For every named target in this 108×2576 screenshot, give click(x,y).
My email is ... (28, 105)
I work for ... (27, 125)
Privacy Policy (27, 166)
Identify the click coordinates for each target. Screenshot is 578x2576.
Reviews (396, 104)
·····
Your response should be the exact lines running from the one with "Privacy Policy (27, 166)" to the final line of the material above.

Privacy Policy (27, 166)
Identify the click coordinates for each target. Screenshot is 578x2576.
Reviews (396, 104)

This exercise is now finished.